Eventually, the more we pulled on the string, the more we found. What we discovered was a fairly systematic attempt to set up a number of different kinds of vendors to ensure that money leaked from the company. There were ghost employees in the warehousing department - people who were just on the payroll, who didn't exist. We found information technology suppliers where the contract was completely overspent - in other words, it was far more than was required. We found that this person had entered into a warehousing contract for space that wasn't required or for space far more than was required. That money was paid to companies that ultimately came back to this person. So, with family members or friends, close associates, it became clear that this person had created a sort of ecosystem around himself and around the company, which was leaking money. It was referred to the authorities for criminal investigation.

This wasn't as complicated as other cases, actually, because the person hadn't been all as clever as he might have been, but it took about 12 to 14 weeks, all told.

Jarrod Baker Senior managing director, FTI Consulting

"EACH investigation I have worked on is different and will generally have its own reasons for being memorable.

One investigation - which wasn't the most complex or high-profile that I have conducted - comes to mind, given that the victims were innocent investors.

An investment adviser set up a Ponzi scheme by way of promising large returns to investors and having them sign up as legitimate clients of the reputable financial services firm he was employed by.

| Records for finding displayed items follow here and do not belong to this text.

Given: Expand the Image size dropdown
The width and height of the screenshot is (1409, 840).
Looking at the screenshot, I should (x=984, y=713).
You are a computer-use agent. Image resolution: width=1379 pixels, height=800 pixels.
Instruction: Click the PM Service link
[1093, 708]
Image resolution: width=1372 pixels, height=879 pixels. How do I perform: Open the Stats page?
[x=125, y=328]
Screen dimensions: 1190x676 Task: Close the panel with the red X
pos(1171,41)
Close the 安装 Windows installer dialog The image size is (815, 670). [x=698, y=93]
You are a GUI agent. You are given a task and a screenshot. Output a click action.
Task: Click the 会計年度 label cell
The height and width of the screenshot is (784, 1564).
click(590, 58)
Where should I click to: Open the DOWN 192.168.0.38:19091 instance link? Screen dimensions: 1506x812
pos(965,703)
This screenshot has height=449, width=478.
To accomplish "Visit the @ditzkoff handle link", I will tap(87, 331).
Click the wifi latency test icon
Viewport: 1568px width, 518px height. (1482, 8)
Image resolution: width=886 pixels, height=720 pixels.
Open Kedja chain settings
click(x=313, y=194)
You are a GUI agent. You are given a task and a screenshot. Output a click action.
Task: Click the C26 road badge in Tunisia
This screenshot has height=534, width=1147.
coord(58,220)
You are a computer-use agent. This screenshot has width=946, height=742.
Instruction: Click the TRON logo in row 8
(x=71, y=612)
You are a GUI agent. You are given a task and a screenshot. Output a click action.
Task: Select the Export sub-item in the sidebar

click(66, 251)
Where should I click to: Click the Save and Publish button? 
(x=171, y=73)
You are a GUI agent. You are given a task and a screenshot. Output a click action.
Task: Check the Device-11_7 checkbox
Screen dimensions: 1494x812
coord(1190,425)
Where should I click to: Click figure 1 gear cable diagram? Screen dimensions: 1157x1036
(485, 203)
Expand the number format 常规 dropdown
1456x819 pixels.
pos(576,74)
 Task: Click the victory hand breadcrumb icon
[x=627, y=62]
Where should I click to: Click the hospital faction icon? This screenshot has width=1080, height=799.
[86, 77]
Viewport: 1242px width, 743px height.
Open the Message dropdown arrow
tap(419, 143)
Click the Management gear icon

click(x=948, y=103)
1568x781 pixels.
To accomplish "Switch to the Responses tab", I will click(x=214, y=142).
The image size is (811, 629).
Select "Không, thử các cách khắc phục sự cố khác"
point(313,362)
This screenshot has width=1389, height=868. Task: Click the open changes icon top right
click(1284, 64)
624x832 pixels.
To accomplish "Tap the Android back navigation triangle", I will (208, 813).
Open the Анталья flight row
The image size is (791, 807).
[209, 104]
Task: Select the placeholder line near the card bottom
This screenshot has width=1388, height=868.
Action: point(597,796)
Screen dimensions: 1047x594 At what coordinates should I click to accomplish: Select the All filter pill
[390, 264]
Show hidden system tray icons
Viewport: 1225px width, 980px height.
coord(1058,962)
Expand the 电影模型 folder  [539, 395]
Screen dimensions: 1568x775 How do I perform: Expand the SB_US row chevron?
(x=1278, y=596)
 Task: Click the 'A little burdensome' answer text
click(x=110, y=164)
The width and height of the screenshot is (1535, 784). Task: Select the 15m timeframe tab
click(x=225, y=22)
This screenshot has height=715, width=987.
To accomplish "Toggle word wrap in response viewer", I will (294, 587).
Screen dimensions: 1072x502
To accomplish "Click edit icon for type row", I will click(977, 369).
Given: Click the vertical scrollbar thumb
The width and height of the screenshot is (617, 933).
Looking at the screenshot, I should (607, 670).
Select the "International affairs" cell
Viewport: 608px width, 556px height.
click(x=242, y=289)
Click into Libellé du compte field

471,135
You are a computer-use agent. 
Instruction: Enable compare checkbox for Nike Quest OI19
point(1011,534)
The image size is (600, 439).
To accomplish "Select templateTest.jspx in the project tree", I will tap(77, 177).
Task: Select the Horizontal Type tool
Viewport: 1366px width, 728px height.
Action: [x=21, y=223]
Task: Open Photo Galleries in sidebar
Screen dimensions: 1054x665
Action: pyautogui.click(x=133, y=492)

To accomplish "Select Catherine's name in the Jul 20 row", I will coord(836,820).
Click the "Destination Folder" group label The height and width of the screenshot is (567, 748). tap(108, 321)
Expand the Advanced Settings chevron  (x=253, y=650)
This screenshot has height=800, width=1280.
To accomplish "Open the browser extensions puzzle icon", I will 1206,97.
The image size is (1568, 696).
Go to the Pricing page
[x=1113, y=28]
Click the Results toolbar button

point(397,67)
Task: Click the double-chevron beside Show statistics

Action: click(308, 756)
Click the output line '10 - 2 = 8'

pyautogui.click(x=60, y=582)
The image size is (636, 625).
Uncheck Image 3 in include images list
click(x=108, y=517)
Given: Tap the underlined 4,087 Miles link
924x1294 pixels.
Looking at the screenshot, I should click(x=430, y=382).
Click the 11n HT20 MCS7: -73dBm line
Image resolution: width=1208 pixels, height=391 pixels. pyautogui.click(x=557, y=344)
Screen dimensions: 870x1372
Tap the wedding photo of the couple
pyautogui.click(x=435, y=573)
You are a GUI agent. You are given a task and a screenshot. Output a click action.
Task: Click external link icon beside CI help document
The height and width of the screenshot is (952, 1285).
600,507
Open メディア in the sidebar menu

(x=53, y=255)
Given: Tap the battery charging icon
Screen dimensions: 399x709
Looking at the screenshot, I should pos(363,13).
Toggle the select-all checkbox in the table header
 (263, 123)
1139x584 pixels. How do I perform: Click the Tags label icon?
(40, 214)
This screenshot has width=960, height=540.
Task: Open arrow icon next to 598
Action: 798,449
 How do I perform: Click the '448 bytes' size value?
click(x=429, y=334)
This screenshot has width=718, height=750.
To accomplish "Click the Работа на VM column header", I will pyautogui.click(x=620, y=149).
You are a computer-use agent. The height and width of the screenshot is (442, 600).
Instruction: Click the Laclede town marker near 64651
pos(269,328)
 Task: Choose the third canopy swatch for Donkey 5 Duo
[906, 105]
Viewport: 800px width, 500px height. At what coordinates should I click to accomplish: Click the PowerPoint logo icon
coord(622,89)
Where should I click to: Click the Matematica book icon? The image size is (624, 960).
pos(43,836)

He provided a variety of falsified paperwork so investors would deposit funds in his own personal accounts. In turn, he would provide interest payments which were funded through money provided by other investors whom he duped.

Most of the money he received was spent on personal high-risk investments, gambling and funding a mistress.

The Ponzi scheme came to light when an investor contacted the financial services firm and started asking questions, which alerted them to a problem. In turn, the financial services firm notified the financial regulator.

I was able to help the financial services firm with its internal investigation, as it assisted the regulator, by determining how the Ponzi scheme operated and the number of investors duped, and building a profile of each of them around the funds they had deposited and returns they had received. My team and I did this by reviewing the investment adviser's emails, analysing data contained on his laptop and reviewing bank statements to piece everything together.

Building upon the work of the investigation, I also assisted in calculating compensation for those who had been defrauded.

Ultimately, the investment adviser was sent to prison and his investors were appropriately compensated by the financial services firm.